Excerpted passage
⟨

Nicosia: Last week US Representative (D. Nevada) Dina Titus proposed an amendment to the Fiscal Year 2022 National Defence Authorization Act to ban the Turkish ultranationalist group known as the Grey Wolves.
She also asked US Secretary of State Antony Blinken to report to the Congress within 180 days on the activities of the Grey Wolves – described by some as a paramilitary death squad- "including a review of the criteria met for designation as a foreign terrorist organisationorganisation."
France has already banned the far-right Group after its members desecrated a memorial for the victims of the Armenian Genocide near Lyon and scuffled with Armenian protesters.
Last October, French Interior Minister Gerard Darmanin announced that the Grey Wolves Group had been banned in France, saying it "incites discrimination and hatred and is implicated in violent actions."
The Turkish Foreign Ministry immediately responded, calling the move "disgraceful," without actually acknowledging that the Grey Wolves existed.
In March 2019, Austria also banned the "Wolf Salute" in the same list of signs belonging to organisations as the Kurdistan Workers' Party (PKK) and Hamas. The movement's salutation involves the fingers of the right hand with an outstretched arm to form a wolf's head.
In November, the German Bundestag adopted a motion that urged the government to outlaw the group's affiliates, prevents its online agitation and monitor its activities.
The Grey Wolves Group (GWG), founded in the 1960s by Colonel Alparslan Turkes, is an Islamist and neo-fascist organisation affiliated with the far-right Nationalist Movement Party (MHP), an ally of Erdogan's ruling Justice and Development Party (AKP).
The Grey Wolves (known in Turkey as Bozkurtlar & Ulku Ocaklari) are a Pan-Turkic organisation, the idea of which is to unite the Turkic peoples in one state stretching from the Balkans to Central Asia. The GWG was named after a Turkish legend according to which a wolf in pre-Islamic times led and saved the endangered Turkish tribes from the Altay Mountains in Central Asia.
The GWG has long been a prominent suspect in investigations into the Turkish "deep state" and is suspected of having had close dealings in the past with the Counter-Guerrilla, the Turkish branch of the NATO Operation Gladio, as well as the Turkish mafia.
The organisation became a death squad engaged in gun battles, street killings and violence directed against either the political left or ethnic minorities: Kurds, Greeks, and Armenians. Many Grey Wolves volunteered to fight Armenians during the first Nagorno-Karabakh War (1988-94) and were responsible for some of the worst atrocities perpetrated against Armenian civilians and prisoners.
Grey Wolves in December 1978 were responsible for the Maras massacre when over 100 Alevis were killed and the Taksim Square massacre on the 1ST of May 1977. During this violent period, Grey Wolves operated with the encouragement and the protection of the Turkish Army's Special Warfare Department.
One of Grey Wolves' most notorious members is Mehmet Ali Agca, a Turkish assassin who killed in 1979 Abdi Ipekci, one of Turkey's most respected journalists. On May 13 1981, Agca, after escaping from a Turkish prison, shot and wounded Pope John Paul II.

⟩

Supplied material
⟨

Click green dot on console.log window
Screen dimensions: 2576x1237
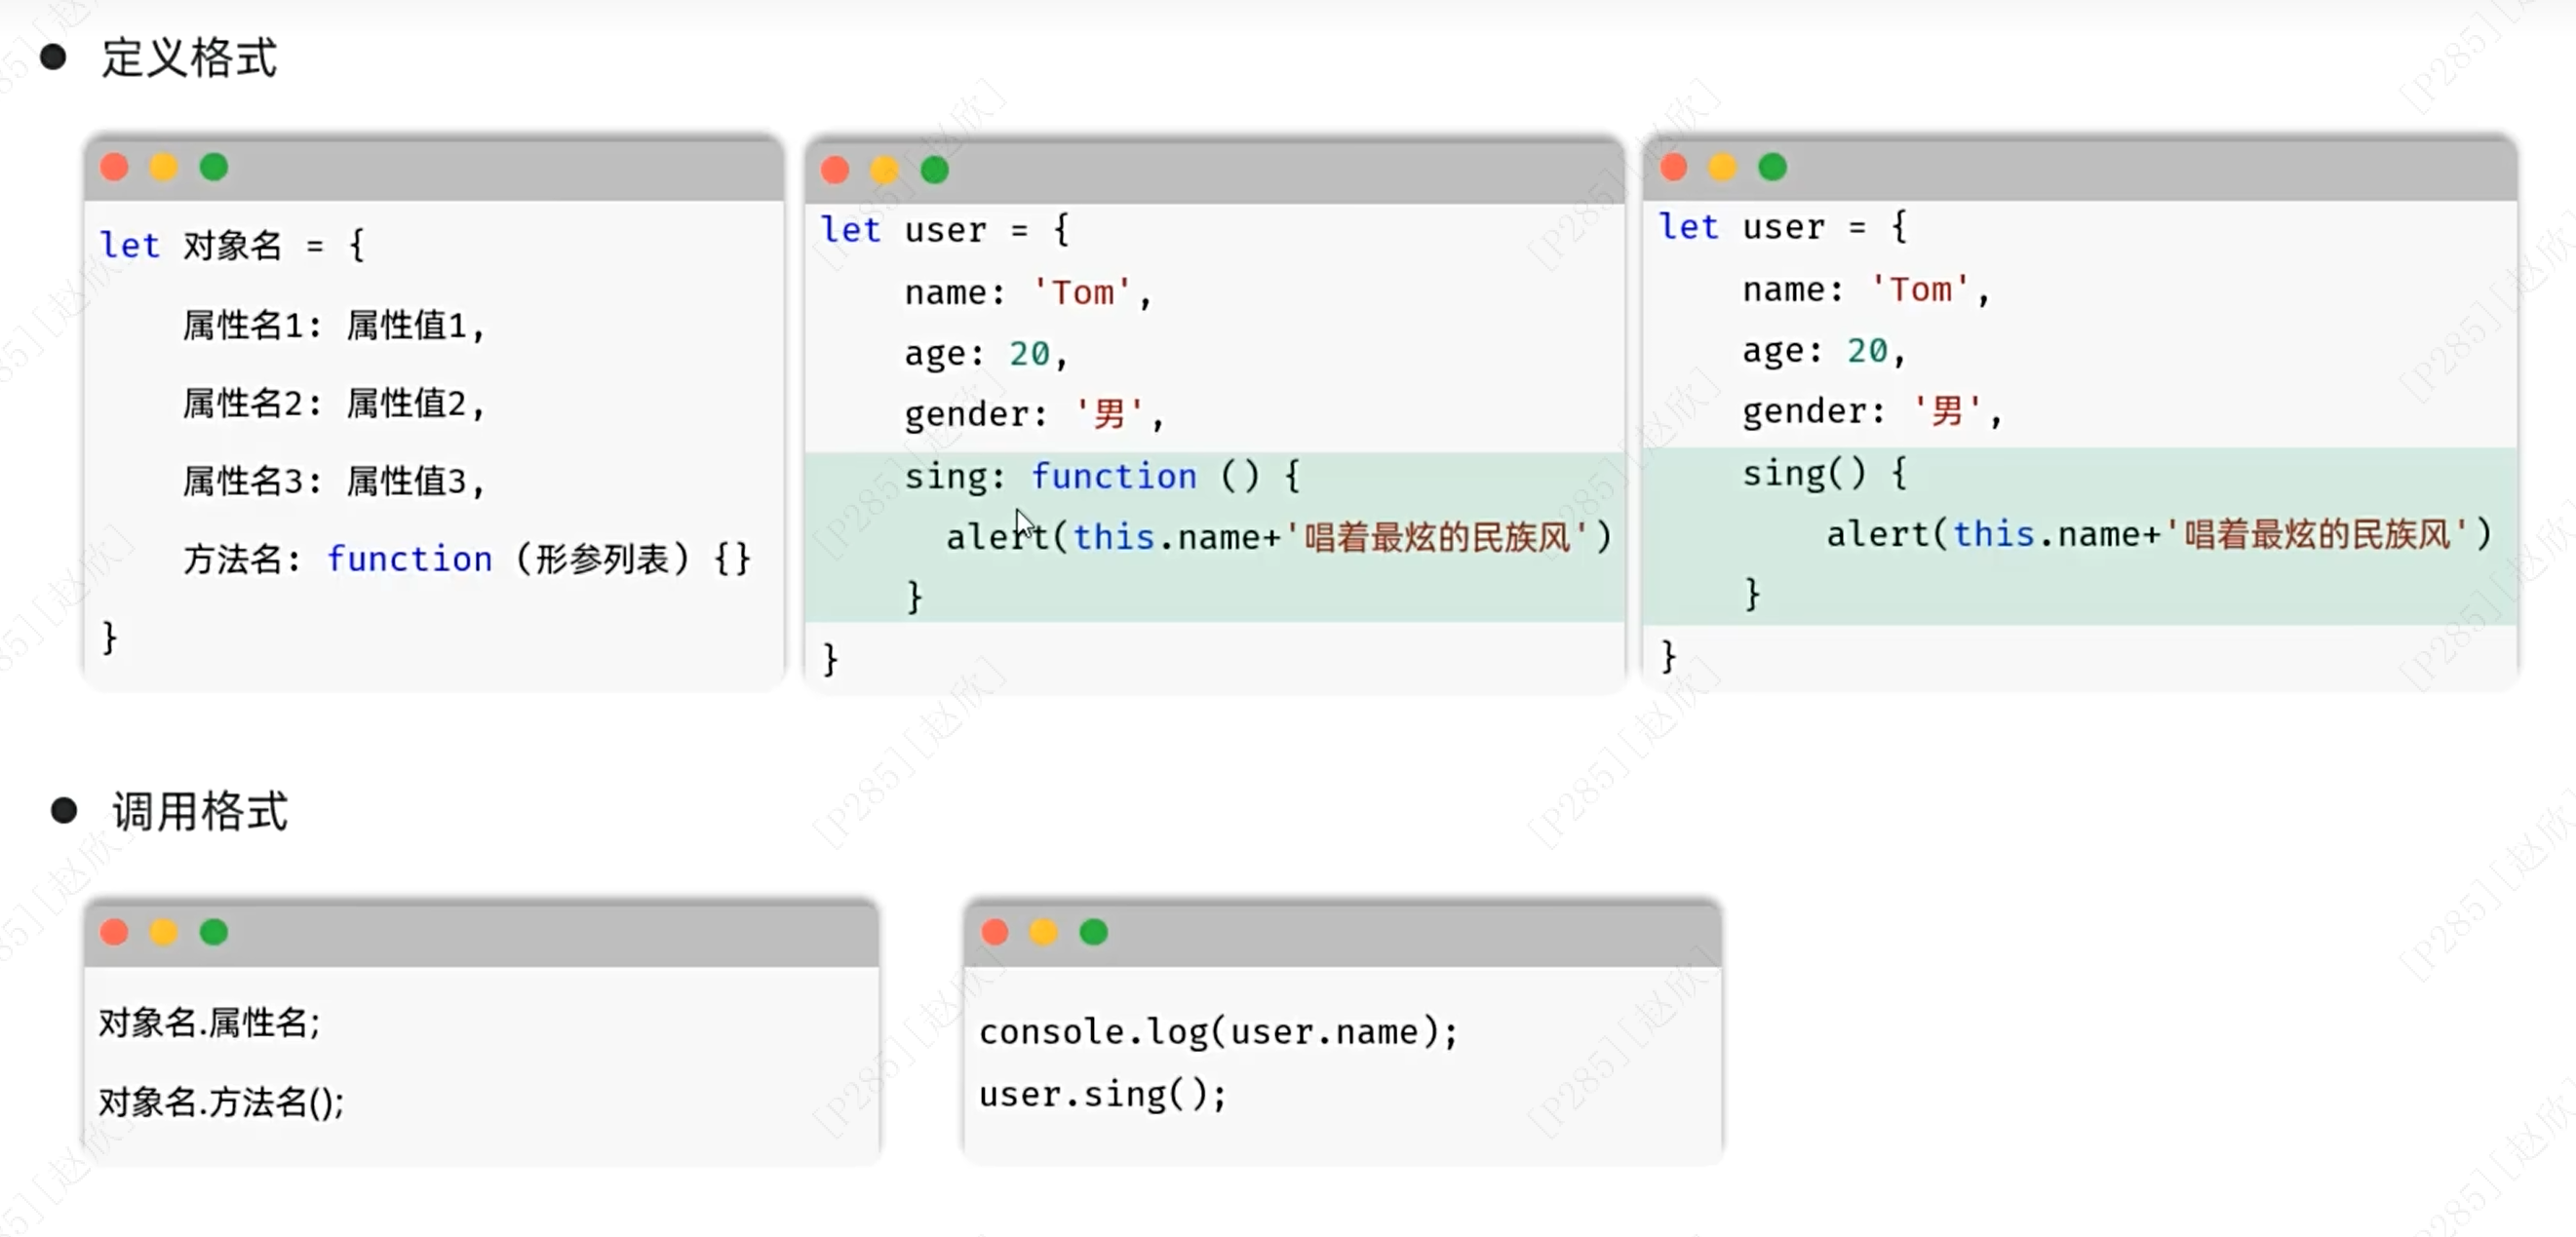click(1094, 932)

⟩

Aim of the exercise
According to the article on the Grey Wolves, who founded the Grey Wolves Group, and in what decade? The material shown here comes from a separate source unrelated to the article.

Output below
Colonel Alparslan Turkes founded it in the 1960s.